We performed a bibliometric analysis of European cancer research papers in the Web of Science from 2002 to 2013 to quantify research activity in each of the 28 EU Member States, along with Iceland, Norway and Switzerland (EUR31), which cancer sites/research domains they addressed, and their sources of financial support (2009-2013).
Cancer research papers from EUR31 correlated well with national Gross Domestic Products (r2 = 0.94). However, certain cancer sites (lung, oesophagus and pancreas) were under-researched relative to their disease burden, whereas central nervous system and blood cancers were more generously supported than their burden would warrant. An analysis of research domains indicated a paucity of research on radiotherapy (5%), palliative care (1.2%) and quality of life (0.5%). European cancer research funding in 2012-2013 amounted to ∼€7.6 billion and came from diverse sources, especially in western Europe/Scandinavia, where in nine countries the charitable sector outspent the government but not in Eastern Europe where charitable research funding barely exists.
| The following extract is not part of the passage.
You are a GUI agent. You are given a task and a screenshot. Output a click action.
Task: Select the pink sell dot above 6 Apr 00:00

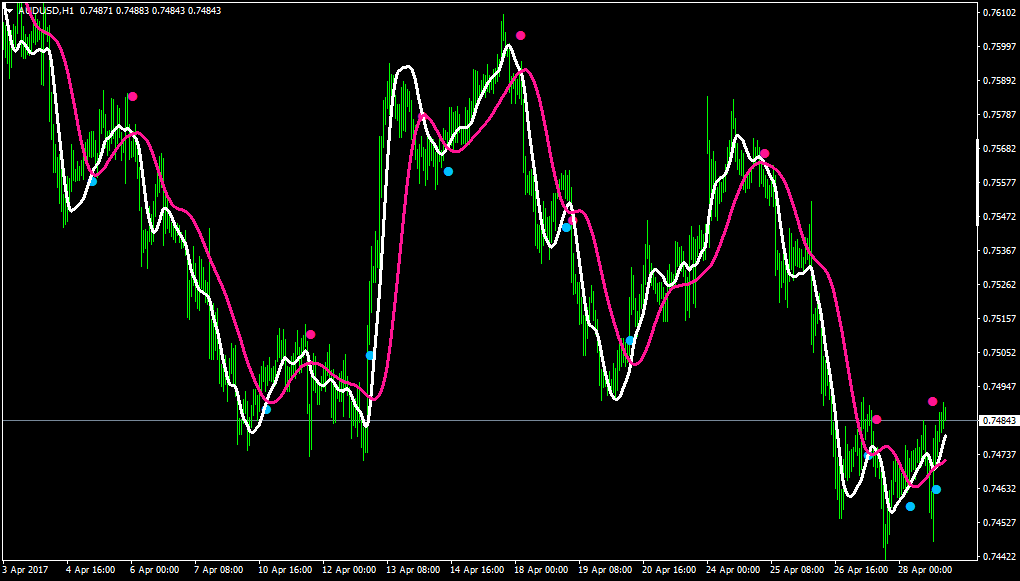133,96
Several countries need to increase their cancer research outputs substantially, and/or alter their research portfolios to better match their growing (and changing) cancer burden. More co-ordination among funding agencies is required, so that resources can be attuned to align activities to research gaps and perceived clinical needs. In Eastern Europe, the charitable funding sector needs to be developed, so that both public and patient advocacy can have an active role in research.